[PAGE EXTRACT]:

══════════

Union workers are dead set against having their hard-won health benefits taxed by the government. These health benefits were won at the bargaining table, often at the expense of wage increases. In addition, union LGBT couples and families are doubly penalized for they are not considered "families" thanks to DOMA.
The tax on the misnamed "Cadillac plans" remains in the Senate version of HCR, despite efforts to have it stripped from the bill. USW's Jim Huber's words are representative of the rank-and-file, not only in USWA, but in the AFL-CIO.
December 11, 2009
Tax on Workers’ Health Insurance Plans a Bad Idea
USW Local 9477 Steelworker calls tax unfair at US Capitol Press EventWASHINGTON, December 10 – The AFL-CIO leadership, the USW and other unions joined Sen. Bernie Sanders (I-Vt.) today in calling for the elimination of a provision in the Senate health reform bill which would tax some health insurance plans.
“Imposing an excise tax on health insurance plans would be a disaster for millions of middle class Americans,” Sanders said. “Some of my colleagues would have you believe that the tax in the Senate bill only falls on ‘Cadillac’ health care plans, but the truth is that the plans this bill will tax are more like Chevrolets.”
USW Local 9477 Baltimore Steelworker Jim Huber, employed at Severstal’s Sparrows Point steel mill, gave voice to the union’s opposition to the proposed tax on workers’ health plans at press event led by Sen. Sanders at the U.S. Capitol. “We don’t need any more taxes on the working class,” Huber declared. “It’s just unfair.”
AFL-CIO Executive Vice President Arlene Holt Baker also spoke out at the event, saying: “There’s a right way and a wrong way to pay for health care reform. Our message to the Senate is clear: A tax on working families is the wrong way.”
Sanders has introduced an amendment to strike this provision from the Senate-introduced Patient Protection and Affordable Care Act. The US House passed version of a health reform bill doesn’t impose a tax on workers’ health plans.
“Imposing a tax on health benefits while working to ensure that all Americans have good health benefits isn’t just illogical, it’s bad policy,” added Sen. Sherrod Brown (D-Ohio), a co-sponsor of Sanders’ amendment. “We want Americans to have dental coverage. We want Americans to have vision coverage. We cannot then penalize Americans that already do.” Sen. Al Franken (D-Minn.) has also co-sponsored the amendment.
The so-called “Cadillac” health insurance plans in fact can have premiums around $8,500 for an individual plan and $23,000 for a family plan.
According to Mercer, one of the largest employer consulting firms in the country, this tax would hit one in five health insurance plans by 2016. The Communication Workers of America (CWA) has estimated that this would cost families with a Federal Employee Health Benefits Blue Cross/Blue Shield standard plan with dental and vision benefits an average of $2,000 per year over the 10 year course of this bill, and individuals with the same plan can average $1,600 a year over the same period.

══════════

[DATA]:
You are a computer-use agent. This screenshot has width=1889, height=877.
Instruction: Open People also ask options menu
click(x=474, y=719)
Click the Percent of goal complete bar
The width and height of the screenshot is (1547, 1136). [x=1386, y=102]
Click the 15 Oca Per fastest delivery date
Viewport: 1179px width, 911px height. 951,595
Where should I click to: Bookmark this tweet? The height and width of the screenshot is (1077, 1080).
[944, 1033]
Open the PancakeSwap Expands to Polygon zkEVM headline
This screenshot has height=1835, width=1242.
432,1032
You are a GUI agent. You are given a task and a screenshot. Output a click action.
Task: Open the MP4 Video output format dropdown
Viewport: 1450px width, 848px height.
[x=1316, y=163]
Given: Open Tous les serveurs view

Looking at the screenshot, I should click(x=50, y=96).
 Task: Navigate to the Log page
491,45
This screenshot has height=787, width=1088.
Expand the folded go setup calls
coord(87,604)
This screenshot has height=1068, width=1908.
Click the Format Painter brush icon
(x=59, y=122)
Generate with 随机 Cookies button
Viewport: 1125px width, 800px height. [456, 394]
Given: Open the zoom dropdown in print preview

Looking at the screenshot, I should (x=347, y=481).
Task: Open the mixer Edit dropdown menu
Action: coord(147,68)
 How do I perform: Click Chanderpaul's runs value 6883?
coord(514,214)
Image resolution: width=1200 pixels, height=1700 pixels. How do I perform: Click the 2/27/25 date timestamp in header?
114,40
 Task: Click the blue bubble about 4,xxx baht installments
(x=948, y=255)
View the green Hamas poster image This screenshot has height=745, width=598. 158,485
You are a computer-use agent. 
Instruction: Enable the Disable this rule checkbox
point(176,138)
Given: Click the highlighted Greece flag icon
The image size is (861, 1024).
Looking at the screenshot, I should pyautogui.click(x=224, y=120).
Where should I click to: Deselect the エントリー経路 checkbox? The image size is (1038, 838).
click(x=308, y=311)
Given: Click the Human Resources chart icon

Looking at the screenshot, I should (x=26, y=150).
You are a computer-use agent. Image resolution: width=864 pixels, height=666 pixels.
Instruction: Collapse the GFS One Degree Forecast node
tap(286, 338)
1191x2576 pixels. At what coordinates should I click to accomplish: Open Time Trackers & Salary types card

══════════

[WHAT YOU ARE ASKED TO DO]: Can you copy, word for word, the section of the article on taxing workers' health plans, shown above, that begins with the words "AFL-CIO Executive Vice" and ends with "co-sponsored the amendment."?

[ANSWER AREA]:
AFL-CIO Executive Vice President Arlene Holt Baker also spoke out at the event, saying: “There’s a right way and a wrong way to pay for health care reform. Our message to the Senate is clear: A tax on working families is the wrong way.”
Sanders has introduced an amendment to strike this provision from the Senate-introduced Patient Protection and Affordable Care Act. The US House passed version of a health reform bill doesn’t impose a tax on workers’ health plans.
“Imposing a tax on health benefits while working to ensure that all Americans have good health benefits isn’t just illogical, it’s bad policy,” added Sen. Sherrod Brown (D-Ohio), a co-sponsor of Sanders’ amendment. “We want Americans to have dental coverage. We want Americans to have vision coverage. We cannot then penalize Americans that already do.” Sen. Al Franken (D-Minn.) has also co-sponsored the amendment.